Indeed, because various processes might paint their windows on the display, the window manager must remember which regions of the display are ``owned'' by which processes. This ``ownership'' becomes important when the mouse is moved and the keyboard or mouse is pressed, because the window manager must direct the information from the keyboard or mouse press to the process that owns the region over which the press occurred.
For example, perhaps the mouse button is pressed. The mouse hardware sets the appropriate bit in the interrupt register, and the mouse interrupt handler asks the window manager which process ``owns'' the pixel over which the mouse was clicked. That process is then notified that it has received a mouse click as input. (This technique works, assuming that the process where the mouse clicked is waiting to be contacted! If it isn't, then the click is ignored and nothing happens.) The notification is is done with a system call, from the process manager to the process awaiting the mouse click. (In Java, the the system call is received by the JVM, which constructs a new Event object that it sends to an actionPerformed method.)
In a similar way, keyboard input is ``read'' by a process, one key press (interrupt) at a time, with the help of the window manager.
The previous section noted that one process might contact another by means of a system call. Indeed, processes might exchange messages using inter-process SEND and RECEIVE operations (which are like READ and WRITE operations, except that a storage device is not involved).
For reasons of efficiency, one process might exchange information with another by depositing the information into a disk file and then sending a message to the other process, telling it to look on the disk for the information.

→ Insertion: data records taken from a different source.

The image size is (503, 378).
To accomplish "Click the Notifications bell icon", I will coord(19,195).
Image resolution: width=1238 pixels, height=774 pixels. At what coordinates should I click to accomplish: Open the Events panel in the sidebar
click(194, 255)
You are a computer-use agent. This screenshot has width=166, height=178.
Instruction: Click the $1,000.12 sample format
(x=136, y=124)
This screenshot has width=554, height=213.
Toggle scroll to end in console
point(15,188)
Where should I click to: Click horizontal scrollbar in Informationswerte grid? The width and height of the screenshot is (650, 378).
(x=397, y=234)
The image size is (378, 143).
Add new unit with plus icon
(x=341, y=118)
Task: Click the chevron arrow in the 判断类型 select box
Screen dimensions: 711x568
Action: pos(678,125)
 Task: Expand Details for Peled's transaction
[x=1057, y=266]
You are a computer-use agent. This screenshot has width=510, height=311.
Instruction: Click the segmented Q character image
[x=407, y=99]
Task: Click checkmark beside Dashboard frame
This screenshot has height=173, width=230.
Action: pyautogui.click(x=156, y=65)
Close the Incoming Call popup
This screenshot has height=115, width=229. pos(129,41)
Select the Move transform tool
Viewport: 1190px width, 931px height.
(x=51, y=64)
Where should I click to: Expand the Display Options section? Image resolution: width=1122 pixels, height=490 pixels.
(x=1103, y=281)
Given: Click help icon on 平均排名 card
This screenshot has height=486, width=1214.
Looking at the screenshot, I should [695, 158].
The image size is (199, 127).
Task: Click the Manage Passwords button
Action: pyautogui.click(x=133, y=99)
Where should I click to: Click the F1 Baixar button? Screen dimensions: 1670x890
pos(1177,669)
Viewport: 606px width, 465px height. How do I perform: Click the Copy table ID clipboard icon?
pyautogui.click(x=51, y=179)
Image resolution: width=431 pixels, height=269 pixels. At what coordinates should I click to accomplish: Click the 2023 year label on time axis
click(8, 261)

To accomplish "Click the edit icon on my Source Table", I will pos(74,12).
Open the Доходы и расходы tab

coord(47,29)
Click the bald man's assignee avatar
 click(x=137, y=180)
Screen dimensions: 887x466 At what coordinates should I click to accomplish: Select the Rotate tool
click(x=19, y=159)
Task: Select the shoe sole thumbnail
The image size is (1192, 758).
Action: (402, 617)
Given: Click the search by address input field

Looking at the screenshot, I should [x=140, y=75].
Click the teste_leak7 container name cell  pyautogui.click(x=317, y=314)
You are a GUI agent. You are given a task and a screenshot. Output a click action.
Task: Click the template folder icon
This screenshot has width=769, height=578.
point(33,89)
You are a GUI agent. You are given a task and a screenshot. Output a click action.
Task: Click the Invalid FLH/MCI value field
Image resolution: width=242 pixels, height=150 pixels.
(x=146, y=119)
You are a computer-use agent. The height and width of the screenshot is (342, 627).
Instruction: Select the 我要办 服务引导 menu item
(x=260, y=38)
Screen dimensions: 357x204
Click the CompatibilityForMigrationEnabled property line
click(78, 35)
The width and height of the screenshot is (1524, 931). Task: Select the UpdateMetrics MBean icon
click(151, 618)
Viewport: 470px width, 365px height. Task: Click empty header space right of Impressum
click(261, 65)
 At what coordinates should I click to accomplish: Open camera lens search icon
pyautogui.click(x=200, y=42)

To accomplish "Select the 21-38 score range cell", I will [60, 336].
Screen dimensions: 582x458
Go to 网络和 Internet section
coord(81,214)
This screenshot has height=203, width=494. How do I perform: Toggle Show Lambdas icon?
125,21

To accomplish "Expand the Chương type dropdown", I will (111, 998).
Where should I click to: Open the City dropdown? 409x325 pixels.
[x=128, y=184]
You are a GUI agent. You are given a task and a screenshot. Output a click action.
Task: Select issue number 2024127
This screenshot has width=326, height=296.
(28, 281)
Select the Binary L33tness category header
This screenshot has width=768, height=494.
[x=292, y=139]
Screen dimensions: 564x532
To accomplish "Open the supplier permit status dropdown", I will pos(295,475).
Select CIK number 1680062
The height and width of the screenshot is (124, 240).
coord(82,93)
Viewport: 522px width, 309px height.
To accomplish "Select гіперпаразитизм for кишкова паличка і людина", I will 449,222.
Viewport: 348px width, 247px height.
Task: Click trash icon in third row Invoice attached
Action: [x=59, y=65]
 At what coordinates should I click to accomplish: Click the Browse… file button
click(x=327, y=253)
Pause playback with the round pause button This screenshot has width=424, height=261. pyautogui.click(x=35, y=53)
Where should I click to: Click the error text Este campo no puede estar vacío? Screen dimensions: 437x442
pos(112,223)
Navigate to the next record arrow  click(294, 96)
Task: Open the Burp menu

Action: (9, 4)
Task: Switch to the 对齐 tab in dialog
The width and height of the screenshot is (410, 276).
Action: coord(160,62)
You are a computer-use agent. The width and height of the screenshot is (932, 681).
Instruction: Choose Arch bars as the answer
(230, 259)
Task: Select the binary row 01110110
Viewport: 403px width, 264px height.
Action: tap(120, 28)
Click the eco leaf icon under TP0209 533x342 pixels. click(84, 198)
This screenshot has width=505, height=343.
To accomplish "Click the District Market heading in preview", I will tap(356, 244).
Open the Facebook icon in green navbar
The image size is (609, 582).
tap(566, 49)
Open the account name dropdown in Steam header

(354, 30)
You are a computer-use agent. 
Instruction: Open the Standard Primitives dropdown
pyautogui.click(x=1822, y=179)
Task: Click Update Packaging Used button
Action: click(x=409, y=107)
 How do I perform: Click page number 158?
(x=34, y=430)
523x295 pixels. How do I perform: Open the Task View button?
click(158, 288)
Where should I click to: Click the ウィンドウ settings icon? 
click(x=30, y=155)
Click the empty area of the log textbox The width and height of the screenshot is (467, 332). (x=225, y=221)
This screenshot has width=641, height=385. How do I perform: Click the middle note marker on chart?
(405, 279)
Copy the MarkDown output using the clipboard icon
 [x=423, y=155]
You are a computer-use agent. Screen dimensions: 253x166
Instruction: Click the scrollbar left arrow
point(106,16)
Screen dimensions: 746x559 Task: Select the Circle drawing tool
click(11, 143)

This form of communication, by means of a shared resource (here, the disk file) quickly becomes dangerous when information is repeatedly exchanged, because the process that is depositing new information on the disk might be doing so at the same time that another process is retrieving the earlier information from the same place on the disk. This issue arises often within the coding of the programs in the operating system itself.
To help ensure correct exchange of information on shared devices, the OS kernel provides system calls for shared use of a device or file. These calls help multiple processes synchronize their actions.
A process uses the system calls somewhat like this:
GET_MUTEX(sem) // requests use of shared resource, where sem is a // cell, called a semaphore, that remembers if the // resource is in use. If it isn't, the execution // proceeds. If it is, this process is Blocked. ...use shared resource ... RELEASE_MUTEX(sem) // cell sem is reset to remember the resource is free // If a process is Blocked, waiting on sem, the process // is made Ready to restartMUTEX is slang for ``mutual exclusion'' (exclusive use), and sem is slang for ``semaphore'' (???).
Proper use of semaphores is a critical topic of study in operating systems.